**Task brief**
Look for the line with "Image resolution: width=1400" in the entries below, then extract that line and all lines after it exactly, with pictures left out.

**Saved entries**
- - - - -
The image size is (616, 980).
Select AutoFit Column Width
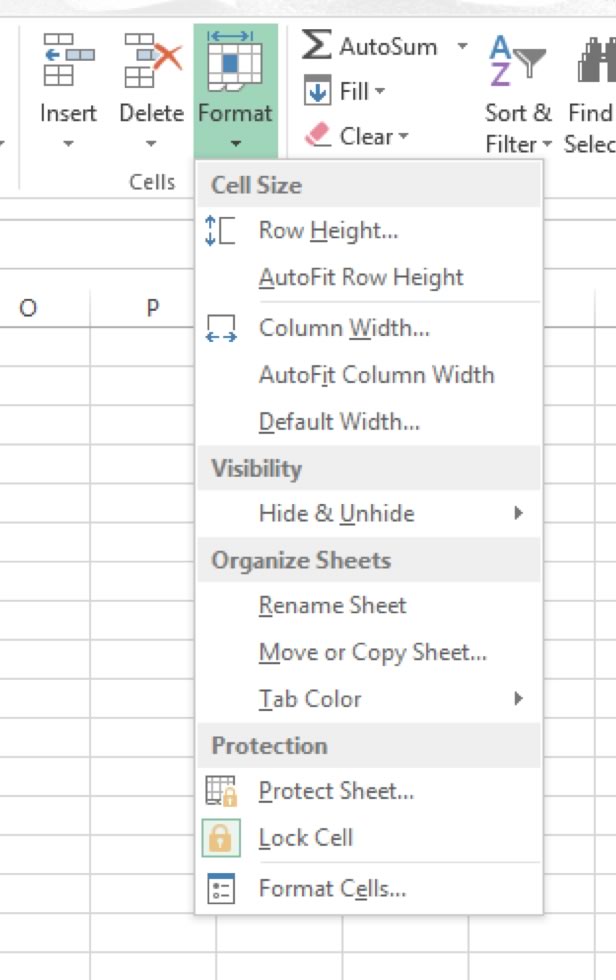coord(376,376)
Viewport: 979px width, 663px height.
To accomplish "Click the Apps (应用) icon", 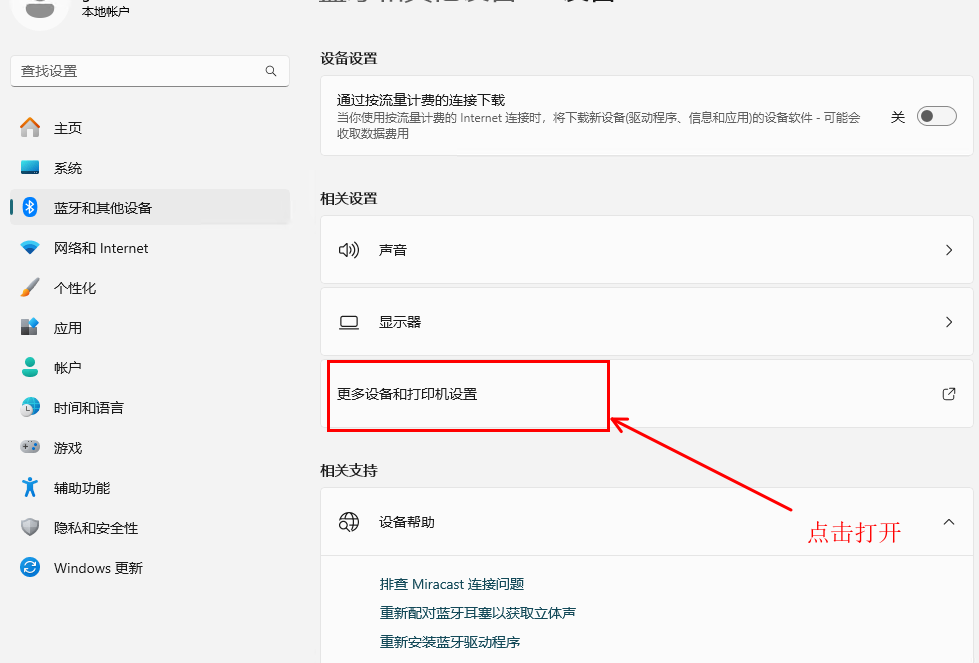I will (30, 328).
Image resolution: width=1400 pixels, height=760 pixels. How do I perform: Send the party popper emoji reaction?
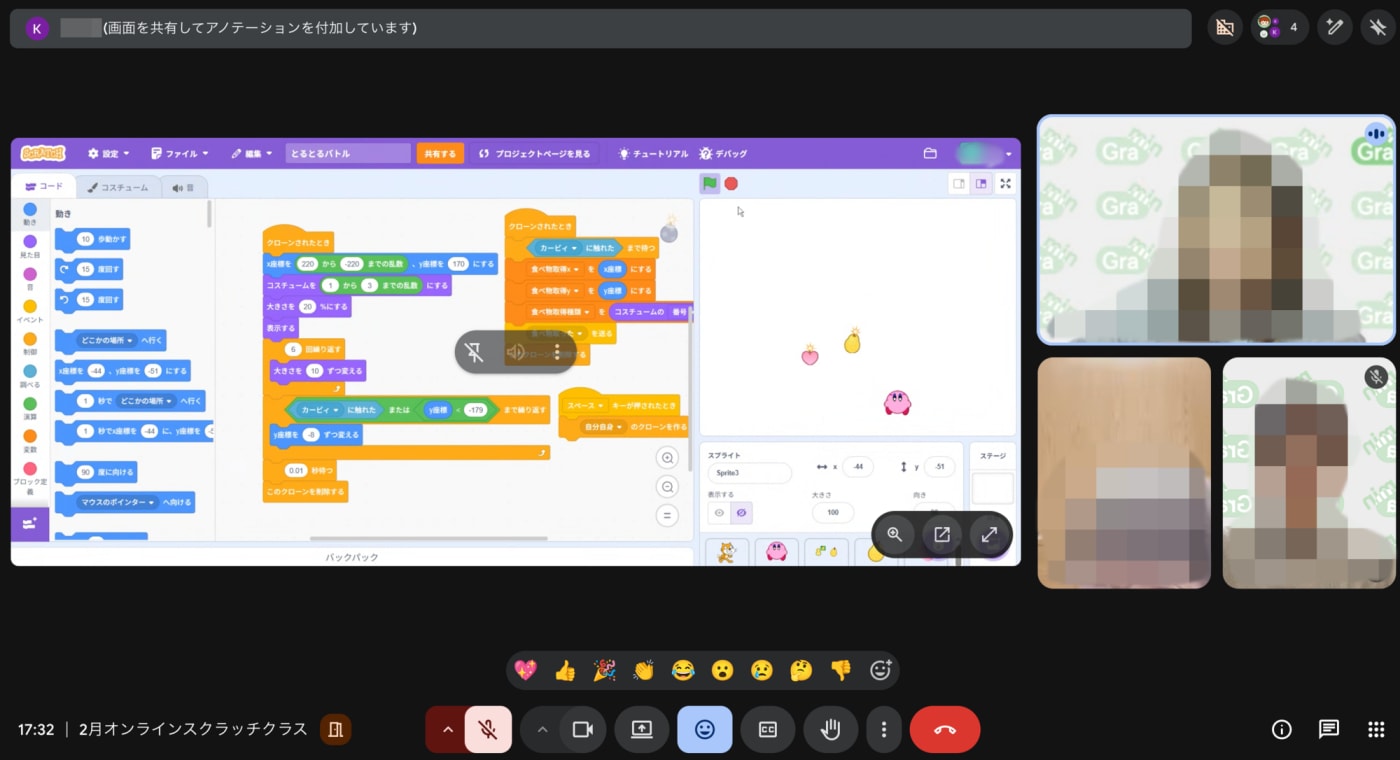604,670
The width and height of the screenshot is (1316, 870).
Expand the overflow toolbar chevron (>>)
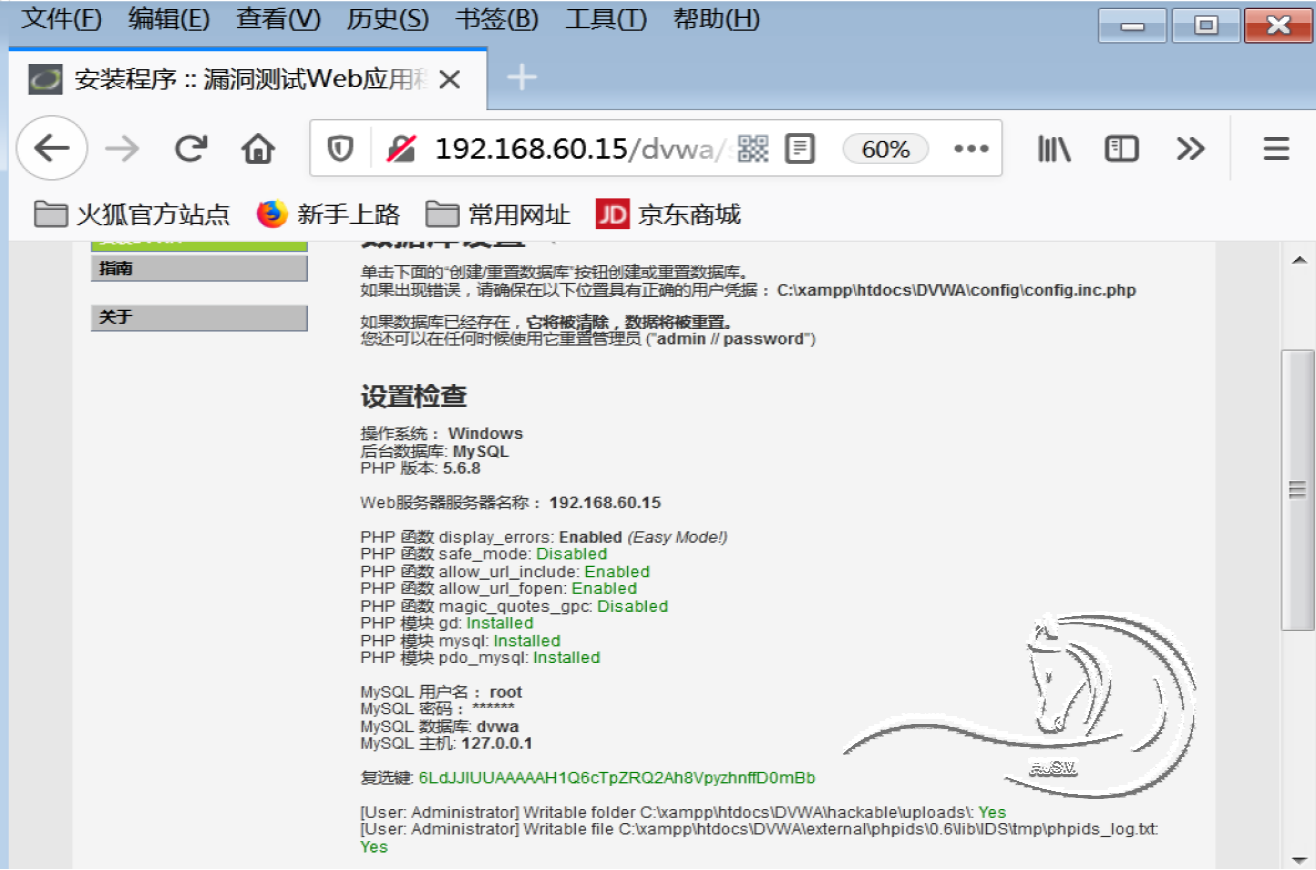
- - - - -
**The answer**
Image resolution: width=1400 pixels, height=760 pixels. How do I perform: Send the party popper emoji reaction?
604,670
The width and height of the screenshot is (1316, 870).
Expand the overflow toolbar chevron (>>)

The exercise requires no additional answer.